The decision of the Labour Party and Lefts not to participate in elections, was used by other communal opposition political parties such as DAP, PMIP, Gerakan and the People’s Progressive Party (PPP) to fill the vacuum. They set out to garner support by using communalist sentiments and took advantage of the mass disaffection towards the Alliance. Using this advantage, the opposition denied the Alliance a two-thirds majority in the election for the first time. Nevertheless, at a later stage, these opposition parties either became part of the BN coalition or further indulged in communal politics in opposition to the BN. (In the 1970s, Gerakan and the PPP joined the coalition; the PMIP joined the coalition for some time but left at the end of the 1970s).

A recently published book, ‘May 13: Declassified Documents on the Malaysian Riots of 1969’ by Dr. Kua Kia Soong, reveals that the dissatisfaction among different races over the state’s racially discriminatory policies which had led to more social and economic inequalities, had created the conditions for the eruption of race riots between Malays and Chinese. The ruling class had exploited the social and economic inequalities between races by employing the state’s apparatus to whip up racial tension in order to stem the diminishing support of the masses for the government. Later the state utilised this incident as an excuse to proclaim a state of emergency to undermine the growing support for opposition parties shown in the general election prior to the incident, and as a means to safeguard the economic interests of capitalists and the privileges of the aristocratic elite.

The racial and religious discontent and suspicions that there were in the 1960s still remain in Malaysian society at the present time. This ‘time bomb’ could explode at any moment, once the social and economic circumstances of the country become intolerable and cause dissatisfaction among the different races, as shown in the 1969 May 13 incident. Could Malaysian society under the BN, with its ‘political stability’ formula, avoid another May 13?

Since the 1970s the BN has maintained the economy at a reasonable level of growth and this has enabled them to improve some social and public provisions as well as provide employment to the Malay majority through its ‘divide and rule’ (bumiputra) methods. However, the Malaysian export-oriented economy is very much affected by changes in the global economy determined by the economic situation in countries like the US, Japan, China and Europe. The Asian economic crisis of 1997 showed the vulnerability and uncertainties of the Malaysian economy within the global market. This is what was behind Mahathir’s ‘defiant’ measures at the time to control capital movements and trade.

At present the global economy is more interconnected and exposed than ever, and this presents an uneasy position to a country like Malaysia. The recent credit and housing crunch in the US caused the Malaysian share market to lose billions of Ringgit in one day. Incidents such this demonstrate that the next world economic crisis will have a great impact on economies such as Malaysia.

Great shocks to the economy will force the state to cut the social and public funding and raise inflation.
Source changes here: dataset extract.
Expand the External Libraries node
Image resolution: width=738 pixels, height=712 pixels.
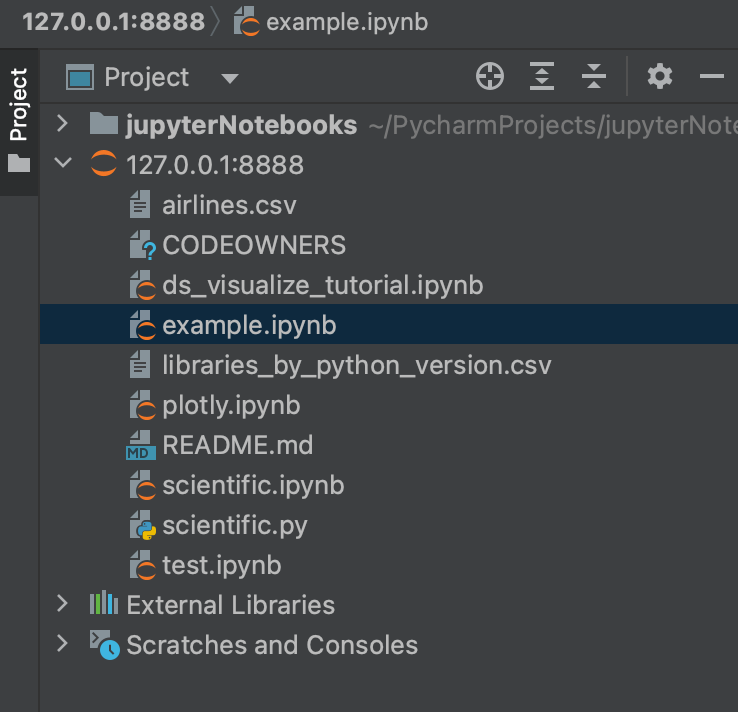click(63, 604)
On the other hand, many multinational companies will pull out their investment or declare bankruptcy and this will create more unemployment.  In such a situation, racial and religious issues which have been inflating tensions and dissatisfaction between races could blow up and develop into disastrous incidents like that of May 13 or even worse than that.
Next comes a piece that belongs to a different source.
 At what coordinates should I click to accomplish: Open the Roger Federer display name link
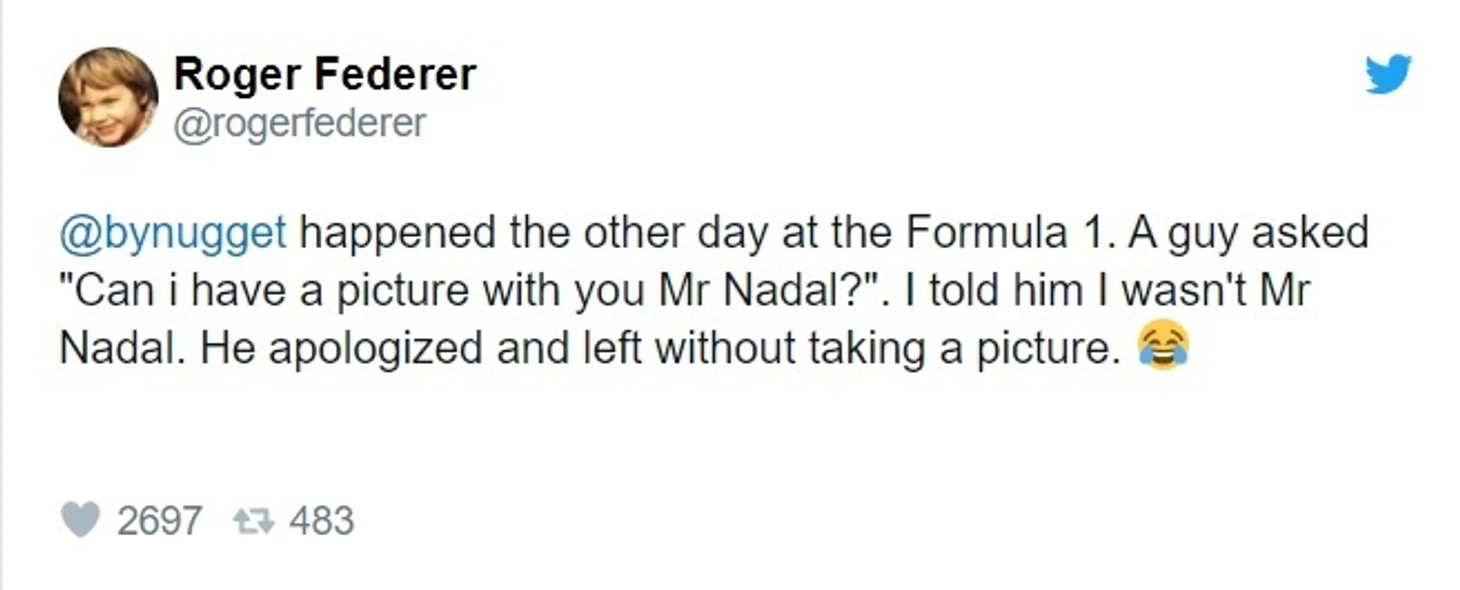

Right wing opposition parties and communalism

Since the Alliance (or later BN) government has been in power, there has been emergence of many opposition parties to oppose its political hegemony. One of the earliest ones was the Parti Negara (Nation Party) in the 1950s which considered itself multi-ethnic but later turned into a Malay-based party to counter UMNO policies. Similar attempts were made by the DAP, Gerakan and the PPP in the 1960s which had considered themselves multi-ethnic at their foundation but later evolved into Chinese or Indian-based parties. One of the latest ones in this list is Parti Keadilan Rakyat (PKR, People’s Justice Party) initiated by Anwar Ibrahim during the development of the ‘reformasi’ movement at the end of the 1990s. Initially it was attractive to youth, students and people that wanted to see changes in government although Anwar himself was very pro the neo-liberal policies of the International Monetary Fund.  Recent developments have shown that PKR is more keened in persuading the elite and professional people to join their party rather than the ordinary working people. 
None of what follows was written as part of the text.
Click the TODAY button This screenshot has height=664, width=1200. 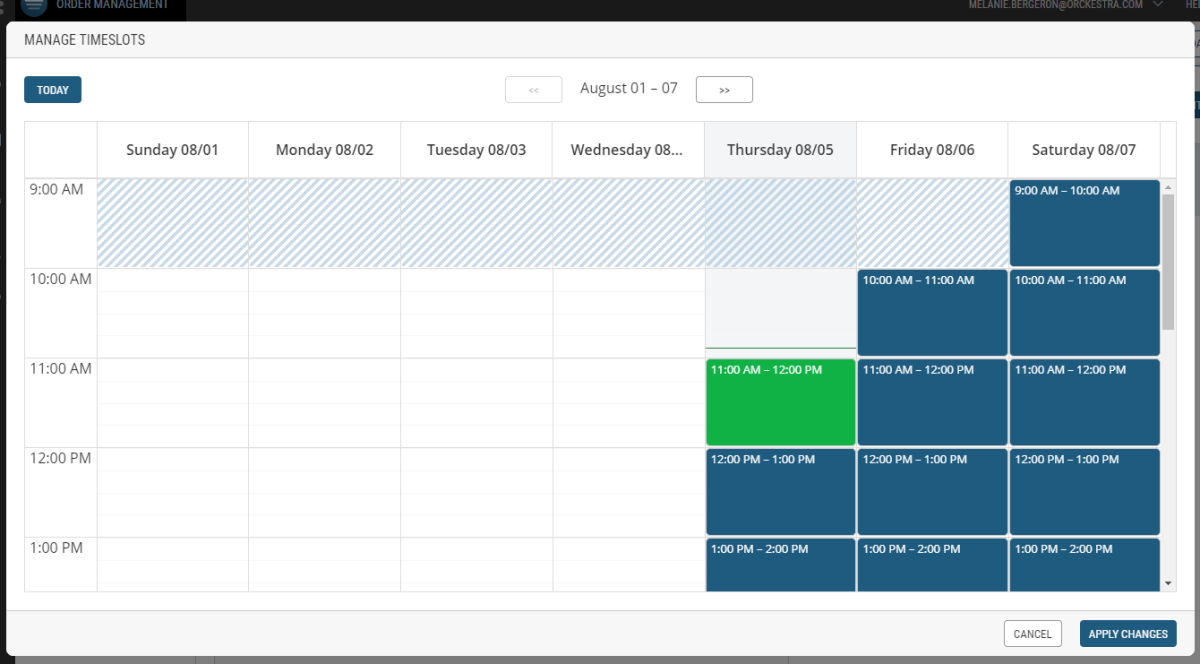pos(53,90)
Their reactionary politics could be seen in the recent Ijok by-election. Ijok is a constituency in which the Malays are a majority of the population but with a significant number of Indians. The PKR which has presents itself as a multiracial party decided to run the former CEO of a notorious plantation company as their candidate. He is Malay and the decision came after some debate in the party on whether to put a Malay or an Indian forward to contest against the Indian candidate of the BN. He was chosen merely because of his previous ‘creditable’ corporate management leadership and achievements in order to garner Malay votes. However among plantation workers, mostly Indian, he was considered to be unjust and brutal. In one case he collaborated with the state government and police to demolish the houses of poor plantation workers who had been demanding decent alternative housing and compensation for relocation.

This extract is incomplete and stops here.